Deutsche planning €9.8bn share sale to fund Postbank bid

Aaron Kirchfeld

Deutsche Bank AG, Germany's largest bank, plans to raise at least €9.8bn selling stock to bid for Deutsche Postbank AG and meet stricter capital rules.

Deutsche Bank expects to offer between €24 and €25 a share in cash to Postbank stockholders to increase its 29.95pc stake in the lender, the Frankfurt-based bank said yesterday. The company intends to book a charge of about€2.4bn in the third quarter as it marks down the value of its existing Postbank holding.

Chief executive officer Josef Ackermann is preparing Deutsche Bank's largest-ever share sale as he seeks to reduce its dependence on investment banking by gaining control of Postbank, a consumer lender based in Bonn.

The capital increase, the biggest rights offer in Europe this year, will also help Deutsche Bank prepare for new rules requiring lenders to boost reserves.

"We can expand our strong position in our home market, take a leading position in the European retail banking business and significantly enhance Deutsche Bank's revenue mix," Mr Ackermann (62) said in an e-mailed statement yesterday.

"Furthermore, with this capital increase we are strengthening the bank's equity capital in light of expected regulatory changes."

Deutsche Bank said the offer is fully underwritten at a preliminary subscription price of €31.80 a share by a group of banks including UBS, Banco Santander, Bank of America Merrill Lynch, Commerzbank, Morgan Stanley and Societe Generale. The bank plans to publish a prospectus on the sale September 21.

Deutsche Bank expects to issue 308.6 million new shares in Germany and the US, it said. Shareholders will be able to purchase one new share for every two they own.

Deutsche Bank fell €2.32, or 4.6pc, to €47.70 in Frankfurt trading on September 10, giving the company a market value of €29.6bn.

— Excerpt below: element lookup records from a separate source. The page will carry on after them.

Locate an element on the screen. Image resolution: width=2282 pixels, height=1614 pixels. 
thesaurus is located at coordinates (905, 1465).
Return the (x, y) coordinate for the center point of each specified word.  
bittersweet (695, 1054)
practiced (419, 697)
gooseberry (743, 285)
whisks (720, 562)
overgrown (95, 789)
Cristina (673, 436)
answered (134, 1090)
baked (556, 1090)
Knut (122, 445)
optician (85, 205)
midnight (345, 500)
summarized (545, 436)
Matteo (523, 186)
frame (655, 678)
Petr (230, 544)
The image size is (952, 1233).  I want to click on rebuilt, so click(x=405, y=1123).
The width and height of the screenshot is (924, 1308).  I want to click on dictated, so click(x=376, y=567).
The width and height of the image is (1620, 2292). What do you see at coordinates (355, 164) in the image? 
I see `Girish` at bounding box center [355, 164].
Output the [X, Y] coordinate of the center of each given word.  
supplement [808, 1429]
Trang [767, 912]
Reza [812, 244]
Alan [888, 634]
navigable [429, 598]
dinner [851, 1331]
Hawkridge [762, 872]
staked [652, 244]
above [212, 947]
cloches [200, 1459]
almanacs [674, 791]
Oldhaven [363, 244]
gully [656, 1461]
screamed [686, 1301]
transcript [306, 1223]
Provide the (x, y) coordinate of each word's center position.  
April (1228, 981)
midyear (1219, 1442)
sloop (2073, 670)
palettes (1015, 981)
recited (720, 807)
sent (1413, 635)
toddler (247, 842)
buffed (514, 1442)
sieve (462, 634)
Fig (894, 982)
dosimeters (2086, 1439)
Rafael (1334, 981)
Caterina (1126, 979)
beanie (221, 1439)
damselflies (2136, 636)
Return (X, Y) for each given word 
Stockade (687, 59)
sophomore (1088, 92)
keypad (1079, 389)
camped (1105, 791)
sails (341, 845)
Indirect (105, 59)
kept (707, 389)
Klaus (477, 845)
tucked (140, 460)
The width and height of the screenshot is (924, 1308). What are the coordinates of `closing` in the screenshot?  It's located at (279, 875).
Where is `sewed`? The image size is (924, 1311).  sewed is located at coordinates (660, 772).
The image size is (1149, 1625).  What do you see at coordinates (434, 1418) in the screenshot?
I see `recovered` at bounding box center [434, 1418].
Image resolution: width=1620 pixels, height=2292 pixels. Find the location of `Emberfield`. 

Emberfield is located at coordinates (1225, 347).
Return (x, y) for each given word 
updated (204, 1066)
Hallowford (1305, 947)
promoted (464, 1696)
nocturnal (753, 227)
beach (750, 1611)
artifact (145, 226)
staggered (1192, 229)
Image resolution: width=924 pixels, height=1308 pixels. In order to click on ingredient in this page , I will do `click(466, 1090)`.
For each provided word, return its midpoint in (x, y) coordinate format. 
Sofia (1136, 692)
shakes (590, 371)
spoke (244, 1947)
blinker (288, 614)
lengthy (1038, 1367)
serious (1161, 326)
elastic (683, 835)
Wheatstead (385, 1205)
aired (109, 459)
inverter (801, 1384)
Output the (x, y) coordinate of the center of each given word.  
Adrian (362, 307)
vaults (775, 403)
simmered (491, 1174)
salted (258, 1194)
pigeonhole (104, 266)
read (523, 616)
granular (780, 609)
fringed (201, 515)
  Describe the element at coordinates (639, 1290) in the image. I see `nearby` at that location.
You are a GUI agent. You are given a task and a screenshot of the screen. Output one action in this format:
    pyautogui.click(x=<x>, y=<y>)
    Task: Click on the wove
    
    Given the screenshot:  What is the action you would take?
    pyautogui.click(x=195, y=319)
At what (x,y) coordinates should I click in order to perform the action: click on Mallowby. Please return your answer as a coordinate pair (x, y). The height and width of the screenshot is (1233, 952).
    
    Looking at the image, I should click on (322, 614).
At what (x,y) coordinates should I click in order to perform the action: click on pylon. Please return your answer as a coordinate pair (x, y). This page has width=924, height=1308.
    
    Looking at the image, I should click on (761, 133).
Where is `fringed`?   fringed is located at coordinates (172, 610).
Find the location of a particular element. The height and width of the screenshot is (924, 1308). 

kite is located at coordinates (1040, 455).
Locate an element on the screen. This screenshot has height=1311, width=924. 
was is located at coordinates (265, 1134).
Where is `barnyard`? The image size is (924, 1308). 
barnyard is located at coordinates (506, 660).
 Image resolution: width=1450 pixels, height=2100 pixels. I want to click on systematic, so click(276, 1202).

Postbank jumped €1.23, or 4.8pc, to €27.04, valuing the bank at €5.9bn.

Mr Ackermann, who has previously said the bank would only raise capital for acquisitions, is trying to build up the bank's so-called stable businesses of retail banking and asset management and reduce reliance on investment banking which accounted for 78pc of pre-tax profit in the first half.

In the past four years, Deutsche Bank acquired Berliner Bank and Nuremberg-based Norisbank, as well as ABN Amro Holding NV's commercial-banking operations in the Netherlands and private wealth manager Sal Oppenheim Group.

Deutsche Bank's bid for Postbank coincides with a global effort by regulators to impose rules that will avoid a repeat of the financial crisis, which caused writedowns and credit losses of almost $1.8 trillion (€1.4 trillion) worldwide, according to data compiled by Bloomberg. Deutsche Bank dodged the worst of the financial crisis and eschewed a state bailout. (Bloomberg).